Start of PASSAGE GIVEN

Don’t be frightened, Regis High School students, but … We are your future

JCL
Please forgive that hideous white tie. I didn’t bring one to my senior portrait session. Intentionally. But the repressive “man” who ran the studio refused to take any boy’s senior photo without a tie, and that was the only one he had on hand. I guess the lesson, kids, is that you can’t be a rebel half-way. I am still a bit of ashamed for not walking out that day, photo unsnapped. Instead, I capitulated. What would Bro Simms say??? (Wow, I apparently still have issues from high school!)

By John Moore
May 20, 2013

Last year, I was interviewed by Regis High School’s director of alumni relations about the school’s decision to finally build a dedicated performing-arts center for its students after a period of, oh, 136 years when that was never considered much of a priority. I’m an opinionated guy, and let’s just say what my friend Colin St. John ultimately published was … heavily (and probably necessarily) edited.

I was already in a bit of hot water with my alma mater over an essay I had written the year before for The Denver Post: “Sticking it to Mullen, old-school style.” It was my “Wonder Years”-like look back at the Regis-Mullen rivalry as it existed in our day. Even though I was named Valedictorian and Senior of the Year … well, I’ve also never been officially invited to a reunion. (I did crash one, though.)

Given all the hate mail I got from present-day Regis parents over the Mullen column (which, interestingly, Mullen parents seemed to enjoy very much), I figured Regis would surely never want anything to do with me again. So I wasn’t sure what to expect when current Regis High School junior Hunter Gause (also an actor in Regis’ drama department) reached out to me a few weeks ago asking for an interview. He and co-writer Michael Cobb were preparing a report on notable Regis alumni for a super-slick magazine called the RJ Voice, the new student publication at Regis. Now, I was once the editor of the decidedly non-glossy Raider Review student newspaper, and one look at the thick, colorful and surprisingly tough journalism they are now putting out at Regis made me feel like a bit of a journo fraud. After all, I used the Raider Review to rail about the civil liberties that were being threatened each week by mandatory mass. In the most recent issue, Hunter interviewed a former Iraq hostage.

End of PASSAGE GIVEN
Start of RECORDS

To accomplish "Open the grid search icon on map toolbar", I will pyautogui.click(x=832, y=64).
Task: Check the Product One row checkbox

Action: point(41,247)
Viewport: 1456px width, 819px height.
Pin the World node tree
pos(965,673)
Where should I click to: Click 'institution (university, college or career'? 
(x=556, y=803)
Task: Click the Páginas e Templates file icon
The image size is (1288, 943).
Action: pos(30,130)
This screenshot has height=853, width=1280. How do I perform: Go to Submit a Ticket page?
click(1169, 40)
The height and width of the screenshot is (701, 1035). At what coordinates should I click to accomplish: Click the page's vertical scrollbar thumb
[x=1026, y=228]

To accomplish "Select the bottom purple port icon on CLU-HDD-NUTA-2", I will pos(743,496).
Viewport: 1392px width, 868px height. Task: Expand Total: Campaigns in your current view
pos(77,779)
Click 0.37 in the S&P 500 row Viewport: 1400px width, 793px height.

End of RECORDS

WHAT TO DO:
1 - Condense the paragraph of the Regis alumni essay that begins "I was already in a bit of hot water" into a short bulleted list that keeps its main facts.
2 - Continue the Regis alumni essay from the point where it stops.

RESPONSES TO THE EXERCISE:
1 -
- I was already in trouble with my alma mater over an essay I wrote the year before for The Denver Post, "Sticking it to Mullen, old-school style."
- That essay was a "Wonder Years"-like look back at the Regis-Mullen rivalry as it was in my day.
- Though I was Valedictorian and Senior of the Year, I've never been officially invited to a reunion, though I did crash one.

2 -
My fears were allayed when I was met at the “new” Regis by a large and daunting-looking welcoming committee including the two student reporters, Colin St. John (the alumni director), journalism teacher Adam Dawkins and even Regis principal Fr. Phil Steele S.J. himself. (Why did I feel like I had been duped into reporting for jug?) Instead, they were all so swell, I don’t even much feel the journalistic urge now to publicly point out to Hunter that his referencing me as one of the “most famous Regis alumni” is an exercise in gross hyperbole. (I just think at the very least, you should have to have a job to be seriously considered among that category).

He wasn’t exaggerating in co-referencing my big-shot actor friend John Carroll Lynch that way. I had offered to bring my classmate and pal along for the interview because John was in town tending to his dying mother, and this might afford him a little bit of a diversion from that. Over the next hour, the student journalists engaged us in a wide-ranging and challenging conversation about the influence our Jesuit educations had on the men we have become. I’m not sure if I had anything relevant to contribute, but it turned out to be an enlightening exercise in trying to put into words things I haven’t given much tangible thought to in 30 years.

You know John from “Fargo,” “Gran Torino,” “Zodiac,” “Shutter Island,” “Gothika,” “Paul,” “Mercury Rising,” “Pushing Tin,” “Volcano,” “Face/Off” and dozens more, including punching Ryan Gosling in the face in “Crazy Stupid Love.” Also from TV’s “The Drew Carey Show,” “Carnivale,” “Body of Proof” and “K-Ville.” John is a smart, serious, searching guy. I was (hopefully) comic relief.

In any event, if you would like to read what a fine job reporters Hunter and Michael did in massaging an hour of muddled transcript from a couple of rambling fools (OK, one rambling fool) into a smart and breezy read, just click this link. Their story is titled, cleverly enough: The Graduates

Thanks, Hunter, Michael, Colin, Adam and … Fr. Steele. (Sorry, I still can’t call a priest – or a principal — by his first name.)

Read the RJ Voice article.

Click here to read “The Graduates: An inside look at two distinguished Regis Jesuit Alumni”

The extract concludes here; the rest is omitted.